● **Dataset**
════════════════

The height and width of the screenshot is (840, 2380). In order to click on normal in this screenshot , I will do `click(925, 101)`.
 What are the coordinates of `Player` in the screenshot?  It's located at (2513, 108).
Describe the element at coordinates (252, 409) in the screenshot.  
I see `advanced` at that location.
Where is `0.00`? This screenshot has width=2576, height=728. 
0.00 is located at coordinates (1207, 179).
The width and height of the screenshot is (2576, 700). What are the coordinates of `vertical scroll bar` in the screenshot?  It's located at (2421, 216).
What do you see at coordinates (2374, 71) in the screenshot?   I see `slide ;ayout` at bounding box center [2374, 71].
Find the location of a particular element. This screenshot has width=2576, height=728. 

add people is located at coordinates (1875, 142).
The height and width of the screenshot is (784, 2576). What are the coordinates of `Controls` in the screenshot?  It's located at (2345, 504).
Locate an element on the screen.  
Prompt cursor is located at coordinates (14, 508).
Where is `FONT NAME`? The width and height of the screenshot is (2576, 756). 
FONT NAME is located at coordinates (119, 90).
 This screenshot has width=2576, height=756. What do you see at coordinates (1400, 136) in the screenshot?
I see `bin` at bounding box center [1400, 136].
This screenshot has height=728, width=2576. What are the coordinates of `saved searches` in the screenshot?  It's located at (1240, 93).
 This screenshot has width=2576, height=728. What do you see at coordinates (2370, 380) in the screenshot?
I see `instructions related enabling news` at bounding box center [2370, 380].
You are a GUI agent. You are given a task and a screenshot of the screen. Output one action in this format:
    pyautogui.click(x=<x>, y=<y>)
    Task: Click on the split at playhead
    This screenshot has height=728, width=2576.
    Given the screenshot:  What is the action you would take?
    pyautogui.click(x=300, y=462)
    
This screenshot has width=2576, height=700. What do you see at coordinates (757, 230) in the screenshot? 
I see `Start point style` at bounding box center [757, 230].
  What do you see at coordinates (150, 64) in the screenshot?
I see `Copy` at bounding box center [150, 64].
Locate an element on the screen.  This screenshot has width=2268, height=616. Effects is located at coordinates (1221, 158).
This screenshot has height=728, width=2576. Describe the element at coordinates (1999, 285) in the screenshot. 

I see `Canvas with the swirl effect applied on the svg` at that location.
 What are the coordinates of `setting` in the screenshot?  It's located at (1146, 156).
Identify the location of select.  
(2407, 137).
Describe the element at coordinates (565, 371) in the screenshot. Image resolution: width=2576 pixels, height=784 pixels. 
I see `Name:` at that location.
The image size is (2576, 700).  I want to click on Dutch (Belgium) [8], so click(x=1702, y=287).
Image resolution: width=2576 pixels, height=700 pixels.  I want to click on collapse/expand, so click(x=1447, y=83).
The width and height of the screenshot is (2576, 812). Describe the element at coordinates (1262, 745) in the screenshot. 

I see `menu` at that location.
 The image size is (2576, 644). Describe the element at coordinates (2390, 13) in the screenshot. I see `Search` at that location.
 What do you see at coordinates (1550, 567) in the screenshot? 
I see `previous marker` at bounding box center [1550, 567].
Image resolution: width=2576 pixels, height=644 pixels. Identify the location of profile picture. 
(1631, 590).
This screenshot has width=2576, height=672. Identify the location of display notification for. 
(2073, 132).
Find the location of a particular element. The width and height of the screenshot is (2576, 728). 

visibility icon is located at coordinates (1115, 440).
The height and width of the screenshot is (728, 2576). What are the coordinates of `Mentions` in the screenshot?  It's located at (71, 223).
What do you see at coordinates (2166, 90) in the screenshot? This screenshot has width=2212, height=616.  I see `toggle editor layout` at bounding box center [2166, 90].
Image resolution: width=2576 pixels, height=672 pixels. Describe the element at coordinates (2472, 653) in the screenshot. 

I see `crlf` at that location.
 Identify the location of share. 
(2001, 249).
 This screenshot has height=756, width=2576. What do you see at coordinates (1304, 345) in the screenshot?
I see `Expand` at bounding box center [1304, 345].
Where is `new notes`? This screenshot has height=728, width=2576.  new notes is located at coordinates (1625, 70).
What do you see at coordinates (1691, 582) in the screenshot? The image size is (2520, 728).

════════════════

● **What you are asked to do**
Please rewrite the lines starting at the one containing "What do you see at coordinates (2374, 71)" and ending at the one containing "The height and width of the screenshot is (784, 2576).", changing "Controls" to "Control panel" and leaving everything else as it is.

● **Answer to the exercise**
What do you see at coordinates (2374, 71) in the screenshot?   I see `slide ;ayout` at bounding box center [2374, 71].
Find the location of a particular element. This screenshot has width=2576, height=728. 

add people is located at coordinates (1875, 142).
The height and width of the screenshot is (784, 2576). What are the coordinates of `Control panel` in the screenshot?  It's located at (2345, 504).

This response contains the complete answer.